What to work on: Please return the lines, both ends included, that run from the one containing "Terms And Conditions (686, 1032)" to the last line of the data below, exactly and alone.
== == ==
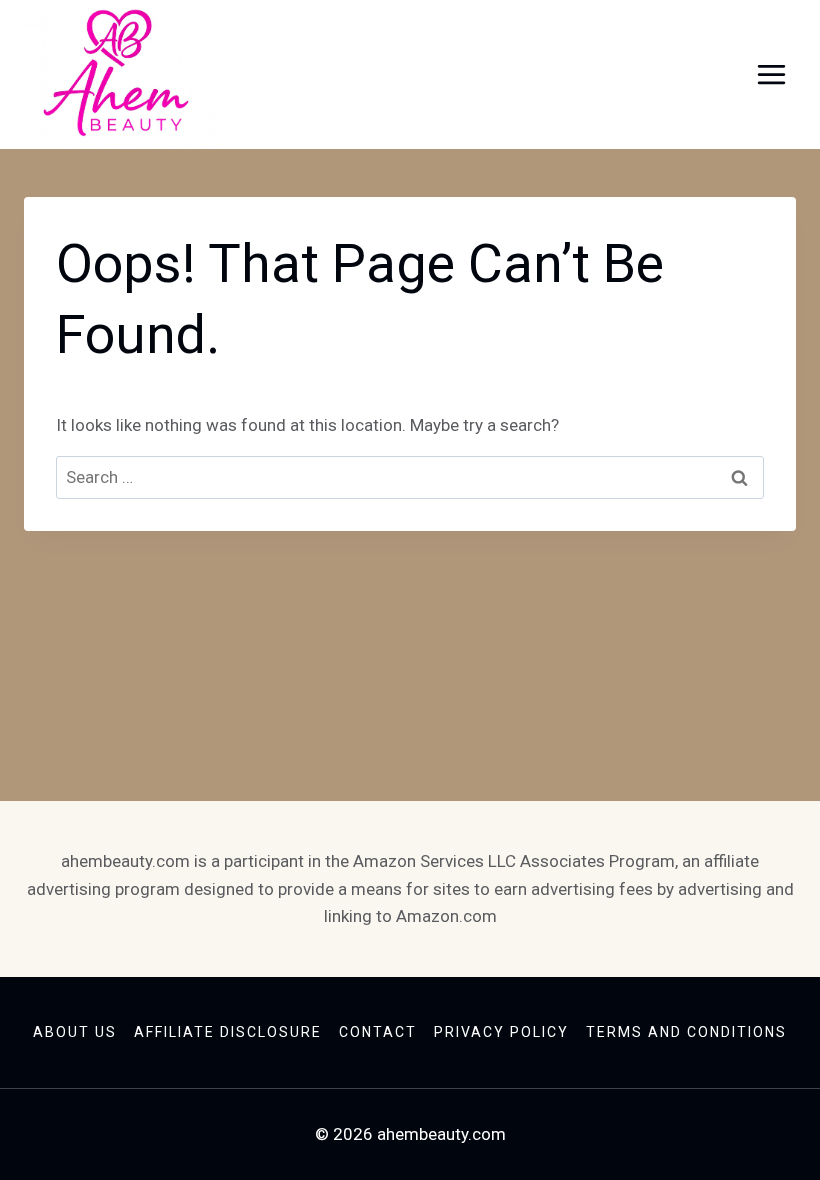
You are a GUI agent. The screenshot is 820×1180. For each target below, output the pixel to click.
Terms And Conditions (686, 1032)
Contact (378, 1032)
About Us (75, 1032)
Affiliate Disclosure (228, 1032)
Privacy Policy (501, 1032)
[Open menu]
== == ==
Reply to the task:
Terms And Conditions (686, 1032)
Contact (378, 1032)
About Us (75, 1032)
Affiliate Disclosure (228, 1032)
Privacy Policy (501, 1032)
[Open menu]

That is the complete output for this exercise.